En 2016, le centre hospitalier a décidé de monter ce projet complexe et coûteux, mais essentiel, en s’appuyant sur le programme Interreg de l’Union européenne : «C’est vraiment un sponsor de choix, qui nous a permis de rassembler nos partenaires, l’Agence régionale de santé, la CPAM, et de traiter ce projet comme une priorité», apprécie Loïc Berthelot, le directeur de l’hôpital Jeanne-de-Flandre, pôle femme-mère-nouveau né du CHU de Lille. L’UE a participé à hauteur de 1,25 million d’euros au financement de Kidshearts : achat de matériels adaptés, mise aux normes d’un bloc opératoire, et surtout formation des soignants. Laquelle s’est faite à Bruxelles, aux Cliniques universitaires Saint-Luc pour des raisons de proximité géographique avec le Thalys qui emmène en trente minutes les Lillois dans la capitale belge. «On oublie souvent que Lille est frontalier», sourit Loïc Berthelot. D’ailleurs, Kidshearts concerne tout le bassin de population, sans tenir compte de la frontière qui sépare la métropole lilloise de Courtrai ou de Mouscron. 15 médecins et 43 personnels paramédicaux ont suivi ces enseignements.

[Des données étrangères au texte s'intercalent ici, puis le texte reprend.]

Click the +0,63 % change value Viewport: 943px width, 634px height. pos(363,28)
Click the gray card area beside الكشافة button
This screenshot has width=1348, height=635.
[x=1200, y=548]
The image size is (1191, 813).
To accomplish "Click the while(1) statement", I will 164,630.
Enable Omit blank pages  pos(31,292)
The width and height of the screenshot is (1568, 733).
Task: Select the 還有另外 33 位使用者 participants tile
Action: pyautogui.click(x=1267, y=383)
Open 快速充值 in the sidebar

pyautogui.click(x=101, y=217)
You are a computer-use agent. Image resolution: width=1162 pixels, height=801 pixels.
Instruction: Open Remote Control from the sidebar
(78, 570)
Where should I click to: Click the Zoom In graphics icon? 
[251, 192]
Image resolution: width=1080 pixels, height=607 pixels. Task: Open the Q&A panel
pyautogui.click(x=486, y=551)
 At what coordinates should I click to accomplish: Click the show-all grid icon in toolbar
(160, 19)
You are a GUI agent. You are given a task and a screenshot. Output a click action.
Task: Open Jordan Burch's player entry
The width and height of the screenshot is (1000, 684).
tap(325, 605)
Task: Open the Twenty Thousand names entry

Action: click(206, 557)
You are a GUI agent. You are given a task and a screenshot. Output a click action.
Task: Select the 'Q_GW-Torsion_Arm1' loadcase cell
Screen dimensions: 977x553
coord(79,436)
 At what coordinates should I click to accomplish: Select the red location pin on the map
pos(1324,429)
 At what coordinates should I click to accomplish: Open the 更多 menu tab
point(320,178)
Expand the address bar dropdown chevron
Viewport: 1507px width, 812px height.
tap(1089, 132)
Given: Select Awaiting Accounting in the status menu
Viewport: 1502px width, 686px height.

La montée en puissance du service a été progressive, d’abord des transferts à Bruxelles pour 168 patients, ensuite des opérations au CHU de Lille sur des cas de moindre gravité, puis avec des pathologies plus graves : hors de question de courir le moindre risque avec les enfants. Pour sa première grossesse, Sophie Hervieu-Bronsard a vécu ces différentes étapes. Son aîné ne présente pas de troubles particuliers, les médecins sont rassurants : la malformation qu’elle a eue n’est a priori pas héréditaire. Mais pour son deuxième enfant, une échographie révèle le même problème qu’elle. En décembre 2018, son fils est opéré à trois mois en Belgique, à Saint-Luc. «Nous étions à une heure de route, ce qui nous a permis de rentrer tous les soirs. On avait l’angoisse de le laisser seul, même si on le savait entre de très bonnes mains, témoigne-t-elle. Mais c’était important de souffler. Mon aîné, Gabriel, était en maternelle, et on a pu assister avec lui à la fête de Noël de notre commune.» Dans la foulée, Gabriel est lui aussi diagnostiqué avec une CIA importante. Il est opéré deux ans plus tard, à 6 ans, au CHU de Lille. «C’était génial. Deux infirmières lui ont expliqué l’opération avec un gros hôpital Playmobil. Il s’est senti en sécurité parce qu’il connaissait tout le monde, il se souvient encore des prénoms», s’enthousiasme sa mère. Plus de 320 enfants ont bénéficié de cet accompagnement depuis 2020. Sophie Hervieu-Bronsard applaudit : «Dans ce projet, les professionnels ont avancé ensemble, pour le bien de tous. Pour le coup, l’Europe est un atout, avec un A majuscule.»